Pour un entrepreneur, la connessione signifie voir son marché comme un écosystème plutôt qu’une collection de concurrents isolés. Elle invite aussi à chercher l’inspiration hors de son secteur, là où les solutions ont déjà été inventées pour des problèmes analogues.
Ce que ce livre change pour un entrepreneur
Le premier apport est une permission. Si Léonard pouvait s’intéresser à tout, pourquoi se limiter ? L’hyperspecialisation a ses vertus, mais elle peut aussi enfermer. Un dirigeant qui lit de la philosophie, visite des musées, apprend un instrument de musique, enrichit sa réflexion stratégique de façons inattendues.
Le deuxième apport est pratique. Gelb accompagne chaque principe d’exercices concrets. Comment tenir un carnet à la manière de Léonard ? Comment entraîner son regard ? Comment poser de meilleures questions ? Ces pratiques transforment des concepts abstraits en habitudes quotidiennes.
Le troisième apport concerne la culture d’entreprise. Les sept principes peuvent servir de grille pour évaluer si une organisation favorise ou étouffe la créativité. Y a-t-il de la place pour la curiosité ? Tolère-t-on les erreurs ? Encourage-t-on les connexions entre équipes ?
Les limites de l’ouvrage
Le livre date de 1998 et certains passages ont vieilli. Les références à des technologies obsolètes peuvent faire sourire. Les exercices, parfois, sentent le développement personnel des années 1990 avec ses accents new age.
L’approche peut aussi sembler élitiste. Léonard vivait dans un contexte historique particulier, bénéficiait de mécènes généreux, disposait de temps pour ses explorations. Tout le monde n’a pas ce luxe. Gelb pourrait davantage reconnaître les contraintes matérielles qui limitent la créativité.
Enfin, le livre reste superficiel sur certains aspects de la vie de Léonard. L’auteur sélectionne ce qui sert son propos et passe sous silence les zones d’ombre. Une lecture complémentaire d’une biographie sérieuse enrichirait la compréhension du personnage.
Questions fréquentes
Ce livre est-il disponible en français ?
Oui, le livre a été traduit en français sous le titre « Pensez comme Léonard de Vinci, Soyez créatif et imaginatif ». Il est disponible en librairie et en format numérique.
Faut-il connaître l’œuvre de Léonard de Vinci pour lire ce livre ?
Non, Gelb fournit suffisamment de contexte. Une connaissance préalable enrichit la lecture mais n’est pas indispensable. Le livre peut d’ailleurs donner envie d’approfondir.
Les exercices proposés sont-ils vraiment applicables ?
La plupart oui, même si certains demandent du temps. L’idée n’est pas de tout faire mais de choisir les pratiques qui résonnent avec sa situation personnelle.

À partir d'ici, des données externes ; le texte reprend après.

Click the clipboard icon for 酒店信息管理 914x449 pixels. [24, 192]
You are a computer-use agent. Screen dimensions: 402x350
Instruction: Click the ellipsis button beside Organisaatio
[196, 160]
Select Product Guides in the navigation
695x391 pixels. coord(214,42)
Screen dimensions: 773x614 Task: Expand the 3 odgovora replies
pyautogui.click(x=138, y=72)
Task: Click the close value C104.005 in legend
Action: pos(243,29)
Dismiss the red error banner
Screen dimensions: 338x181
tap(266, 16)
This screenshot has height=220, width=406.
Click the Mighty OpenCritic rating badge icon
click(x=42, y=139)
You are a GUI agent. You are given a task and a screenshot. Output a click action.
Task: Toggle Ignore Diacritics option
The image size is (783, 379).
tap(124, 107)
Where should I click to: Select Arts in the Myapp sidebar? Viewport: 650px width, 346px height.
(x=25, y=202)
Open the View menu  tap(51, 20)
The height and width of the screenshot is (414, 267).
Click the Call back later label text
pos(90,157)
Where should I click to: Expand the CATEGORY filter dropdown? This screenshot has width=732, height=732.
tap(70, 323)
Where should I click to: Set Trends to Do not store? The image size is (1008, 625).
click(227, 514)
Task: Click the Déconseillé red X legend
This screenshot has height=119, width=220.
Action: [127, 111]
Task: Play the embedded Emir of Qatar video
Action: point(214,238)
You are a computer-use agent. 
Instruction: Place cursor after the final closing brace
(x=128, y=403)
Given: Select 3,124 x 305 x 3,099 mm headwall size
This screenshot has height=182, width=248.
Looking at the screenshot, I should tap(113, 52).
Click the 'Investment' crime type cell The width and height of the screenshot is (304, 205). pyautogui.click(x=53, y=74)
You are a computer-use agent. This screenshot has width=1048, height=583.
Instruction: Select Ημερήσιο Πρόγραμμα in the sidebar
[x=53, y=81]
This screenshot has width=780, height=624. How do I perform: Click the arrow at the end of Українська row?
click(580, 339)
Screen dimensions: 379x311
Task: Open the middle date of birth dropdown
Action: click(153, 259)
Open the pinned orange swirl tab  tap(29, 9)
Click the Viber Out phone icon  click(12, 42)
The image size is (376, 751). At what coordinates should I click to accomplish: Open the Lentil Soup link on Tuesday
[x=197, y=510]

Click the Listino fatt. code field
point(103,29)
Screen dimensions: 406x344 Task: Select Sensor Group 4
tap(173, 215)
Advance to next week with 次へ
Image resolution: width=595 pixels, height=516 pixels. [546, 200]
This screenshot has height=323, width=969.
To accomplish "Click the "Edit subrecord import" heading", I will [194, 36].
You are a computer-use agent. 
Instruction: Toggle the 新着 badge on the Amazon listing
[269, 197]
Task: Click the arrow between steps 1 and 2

Ce livre convient-il à quelqu’un qui ne se considère pas créatif ?
C’est précisément le public visé. Gelb part du principe que la créativité se développe, qu’elle n’est pas un don inné. Le livre s’adresse à ceux qui veulent élargir leur potentiel.
Comment appliquer ces principes en entreprise ?
Gelb propose des pistes : créer des espaces de curiosité, autoriser l’expérimentation, valoriser les connexions interdisciplinaires. Chaque principe peut se décliner en pratiques managériales concrètes.
Quel est le principe le plus important selon Gelb ?
Il met l’accent sur le sfumato, la tolérance à l’ambiguïté. C’est le trait le moins naturel et celui qui distingue le plus les créatifs des autres. Les six autres principes en dépendent partiellement.